SHORT EXERCISE:
Return the lines exactly as they appear, starting with the line that contains "This screenshot has width=1250, height=936." and continuing through the final line of the records.

Word and element location data:
- - - - -
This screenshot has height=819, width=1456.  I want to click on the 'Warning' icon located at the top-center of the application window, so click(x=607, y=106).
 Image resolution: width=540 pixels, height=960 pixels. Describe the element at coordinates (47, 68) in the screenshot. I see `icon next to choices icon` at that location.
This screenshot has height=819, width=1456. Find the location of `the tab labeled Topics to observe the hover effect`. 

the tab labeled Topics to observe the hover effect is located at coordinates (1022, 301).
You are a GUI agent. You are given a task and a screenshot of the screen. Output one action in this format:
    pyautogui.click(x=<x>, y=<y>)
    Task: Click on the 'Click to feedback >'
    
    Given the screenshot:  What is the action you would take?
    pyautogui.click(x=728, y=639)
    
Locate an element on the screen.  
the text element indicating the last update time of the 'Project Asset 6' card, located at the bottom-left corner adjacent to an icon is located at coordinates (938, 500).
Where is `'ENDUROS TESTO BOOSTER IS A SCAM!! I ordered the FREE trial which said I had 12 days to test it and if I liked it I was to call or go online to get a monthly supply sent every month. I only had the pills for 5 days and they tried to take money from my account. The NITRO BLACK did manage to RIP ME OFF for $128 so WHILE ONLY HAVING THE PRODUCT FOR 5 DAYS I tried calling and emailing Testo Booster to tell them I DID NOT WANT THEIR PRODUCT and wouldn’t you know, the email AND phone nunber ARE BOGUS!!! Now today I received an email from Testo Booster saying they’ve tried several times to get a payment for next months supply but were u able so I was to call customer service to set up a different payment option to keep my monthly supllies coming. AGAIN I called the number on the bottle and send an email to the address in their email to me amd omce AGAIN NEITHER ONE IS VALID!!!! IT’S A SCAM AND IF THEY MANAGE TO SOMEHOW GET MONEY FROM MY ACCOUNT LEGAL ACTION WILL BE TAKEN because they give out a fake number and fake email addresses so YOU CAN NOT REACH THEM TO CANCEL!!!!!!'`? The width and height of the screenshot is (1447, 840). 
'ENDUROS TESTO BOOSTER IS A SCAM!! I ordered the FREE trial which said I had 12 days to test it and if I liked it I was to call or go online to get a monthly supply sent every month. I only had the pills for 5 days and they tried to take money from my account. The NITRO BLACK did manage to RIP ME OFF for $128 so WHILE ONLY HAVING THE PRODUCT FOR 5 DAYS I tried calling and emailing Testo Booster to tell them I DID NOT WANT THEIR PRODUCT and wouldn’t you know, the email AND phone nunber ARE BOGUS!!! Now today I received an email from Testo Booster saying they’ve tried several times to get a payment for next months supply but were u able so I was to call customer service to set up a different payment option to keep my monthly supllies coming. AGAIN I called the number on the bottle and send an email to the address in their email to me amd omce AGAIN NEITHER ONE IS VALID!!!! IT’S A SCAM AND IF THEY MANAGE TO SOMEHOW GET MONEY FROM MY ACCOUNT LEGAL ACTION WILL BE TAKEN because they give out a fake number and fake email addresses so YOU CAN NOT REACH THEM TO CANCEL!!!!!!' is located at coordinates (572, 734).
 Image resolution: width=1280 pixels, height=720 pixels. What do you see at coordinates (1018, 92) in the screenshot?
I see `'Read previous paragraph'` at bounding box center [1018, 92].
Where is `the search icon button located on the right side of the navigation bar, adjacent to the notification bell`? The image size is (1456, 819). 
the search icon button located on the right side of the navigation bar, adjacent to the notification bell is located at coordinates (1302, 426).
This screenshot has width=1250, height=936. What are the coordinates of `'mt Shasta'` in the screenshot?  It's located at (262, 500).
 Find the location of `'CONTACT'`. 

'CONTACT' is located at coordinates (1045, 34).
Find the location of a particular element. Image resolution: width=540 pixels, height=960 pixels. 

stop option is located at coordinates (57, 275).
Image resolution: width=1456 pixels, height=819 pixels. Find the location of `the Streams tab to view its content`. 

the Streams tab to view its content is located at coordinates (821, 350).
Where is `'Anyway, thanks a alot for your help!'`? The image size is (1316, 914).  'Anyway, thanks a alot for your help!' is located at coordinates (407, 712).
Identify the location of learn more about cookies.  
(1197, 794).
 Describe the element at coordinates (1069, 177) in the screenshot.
- - - - -
CORRECT RESULT:
This screenshot has width=1250, height=936. What are the coordinates of `'mt Shasta'` in the screenshot?  It's located at (262, 500).
 Find the location of `'CONTACT'`. 

'CONTACT' is located at coordinates (1045, 34).
Find the location of a particular element. Image resolution: width=540 pixels, height=960 pixels. 

stop option is located at coordinates (57, 275).
Image resolution: width=1456 pixels, height=819 pixels. Find the location of `the Streams tab to view its content`. 

the Streams tab to view its content is located at coordinates (821, 350).
Where is `'Anyway, thanks a alot for your help!'`? The image size is (1316, 914).  'Anyway, thanks a alot for your help!' is located at coordinates (407, 712).
Identify the location of learn more about cookies.  
(1197, 794).
 Describe the element at coordinates (1069, 177) in the screenshot.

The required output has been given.